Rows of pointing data
####################
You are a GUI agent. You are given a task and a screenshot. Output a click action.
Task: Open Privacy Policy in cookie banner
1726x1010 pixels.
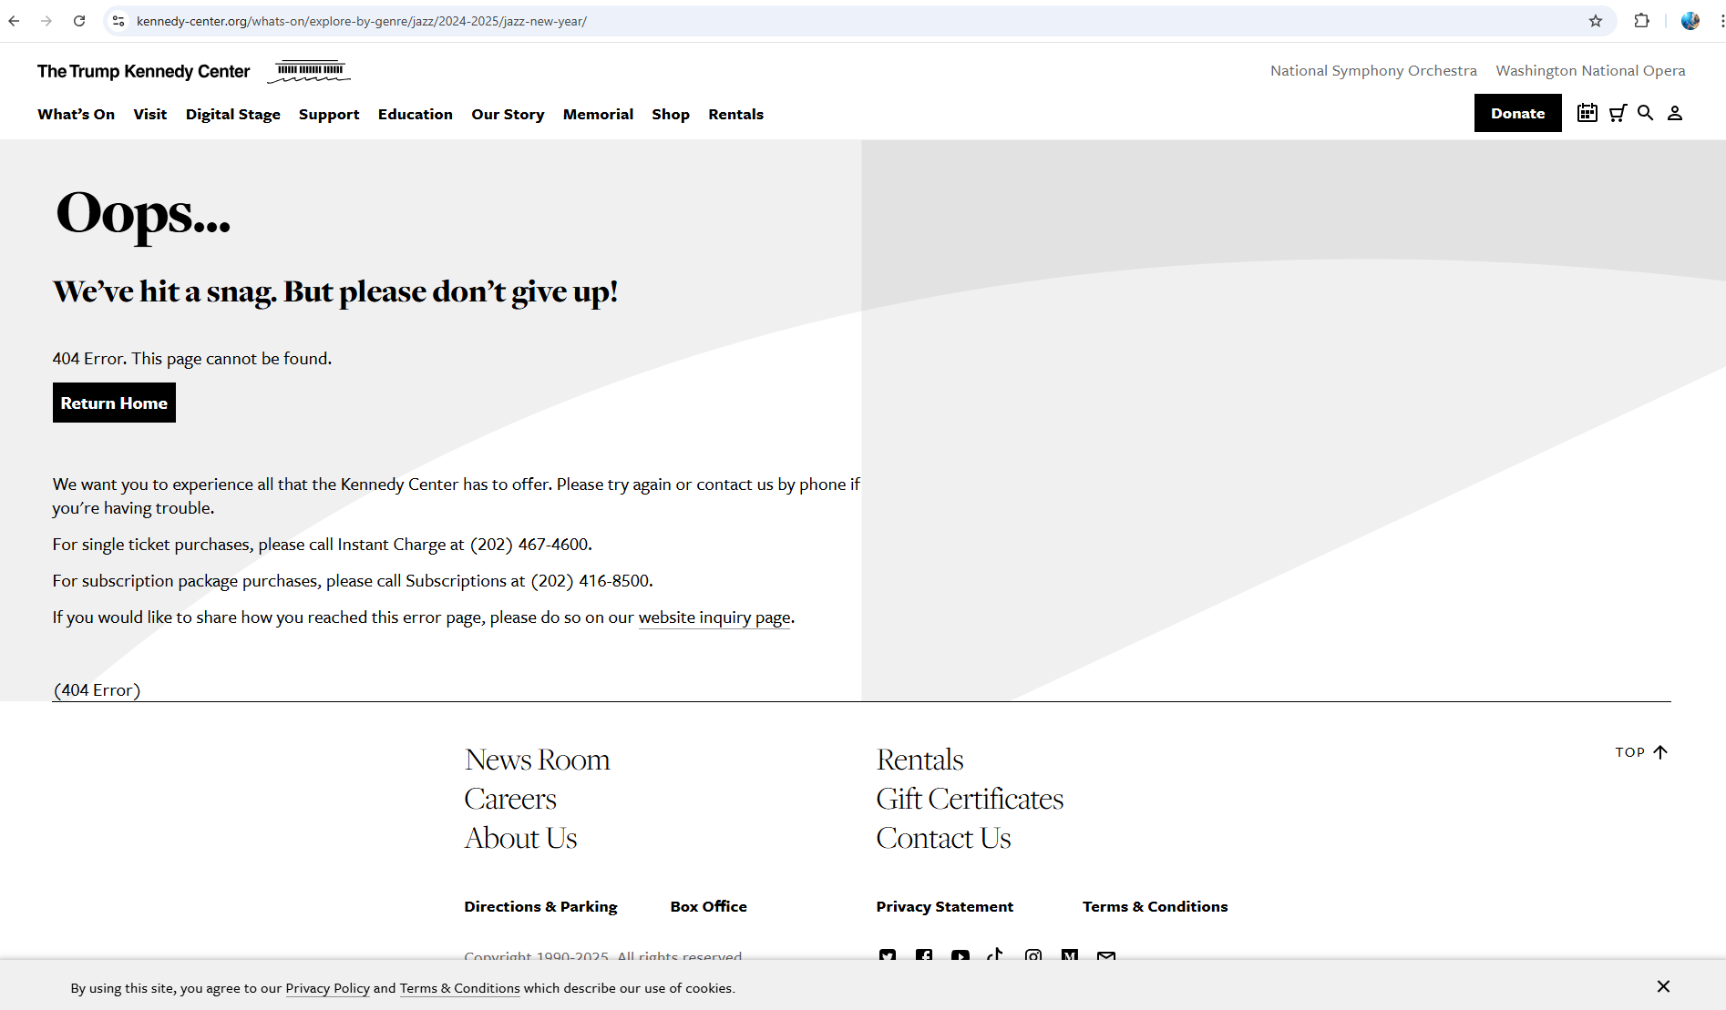(327, 988)
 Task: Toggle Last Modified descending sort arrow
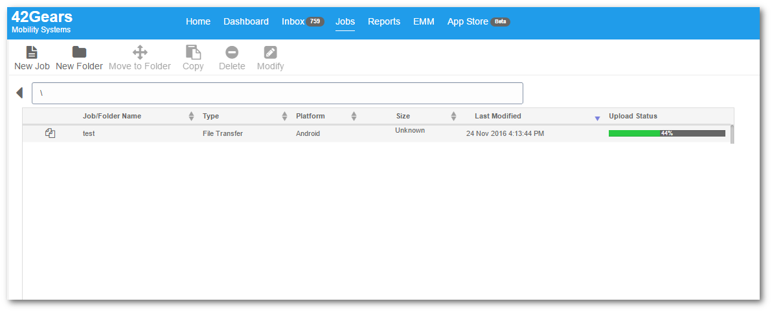[597, 118]
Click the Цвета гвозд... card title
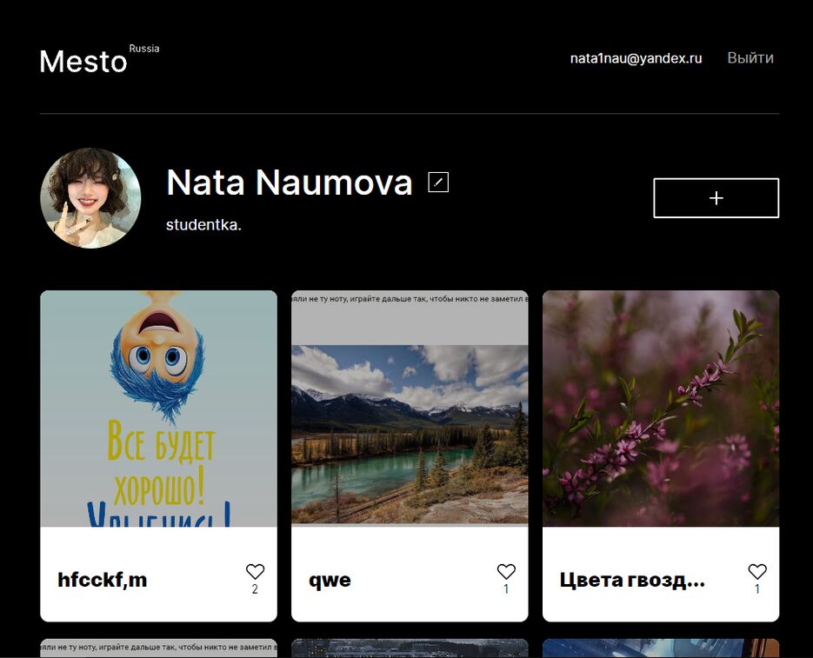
####################
◆ Task prompt: Copy out the text of every entry above word for word, omitting the pictures.

◆ Response:
You are a GUI agent. You are given a task and a screenshot. Output a click action.
Task: Open Privacy Policy in cookie banner
1726x1010 pixels.
(327, 988)
 Task: Toggle Last Modified descending sort arrow
[597, 118]
Click the Цвета гвозд... card title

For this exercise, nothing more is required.